Pediatric neurologist or child neurologist usually deals with Positional skull deformity (PSD) that is a common problem of infancy. Approximately 45% of infants ages 7 to 12 weeks are estimated to have PSD, although three-quarters of them have mild cases.The incidence of PSD began to increase in 1992 after the American Academy of Pediatrics (AAP) introduced its “Back to Sleep” campaign, which encouraged parents to place their infants on their back at bedtime to reduce sudden infant death syndrome. PSD is a common problem in the field of child neurology or pediatric neurology. Dr Hamza Alsayouf used to run a clinic called plagiocephaly and craniosynostosis clinic.
There are 2 common forms of PSD: plagiocephaly, and brachycephaly. Plagiocephaly is unilateral occipital flattening, which may be accompanied by ipsilateral forehead prominence and asymmetrical ears. Brachycephaly is symmetric flattening of the back of the head, which can lead to prominence of the temporal areas, making the head appear wide. Children with severe plagiocephaly have a misshapen, asymmetric skull, while children with brachycephaly have a flattened skull. The cranial sutures remain open in both kinds of PSD.
Evaluating infants for PSD is part of the routine physical exam, and when the condition is noted, the exam should also differentiate PSD from other causes of skull deformity, such as craniosynostosis. Infants and preschool-aged children with PSD may score lower on developmental testing than children without skull deformity. However, these differences are small and inconsistent (2-3 points on a 100-point scale). Skull deformity persists into adolescence in only 1% to 2% of patients.

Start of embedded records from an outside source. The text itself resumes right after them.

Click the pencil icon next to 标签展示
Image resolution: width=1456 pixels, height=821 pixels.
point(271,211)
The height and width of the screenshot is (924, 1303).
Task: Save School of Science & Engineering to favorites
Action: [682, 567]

Neither the AAP nor the American Academy of Family Physicians has a guideline or consensus statement on PSD. Helmets are intended to correct PSD by fitting closely to an infant’s head but allowing room for the skill to grow at the flattened area. A 2011 clinical report by Laughlin et al recommended against using helmets for infants with mild to moderate deformities, but stated that there was little evidence of harm. Earlier studies have suggested that physical therapy might be effective for plagiocephaly caught early (7 and 8 weeks of age). Biggs suggested considering helmet therapy for infants whose cranial sutures remain open and who do not respond to 4 to 8 weeks of physical therapy for PSD. van Wijk et al conducted an RCT to explore the risks and benefits of helmet therapy for children with PSD. Plagiocephaly is seen commonly in the field of pediatric neurology or child neurology. It is better managed by a pediatric neurologist or child neurologist who has experience in treating such cases.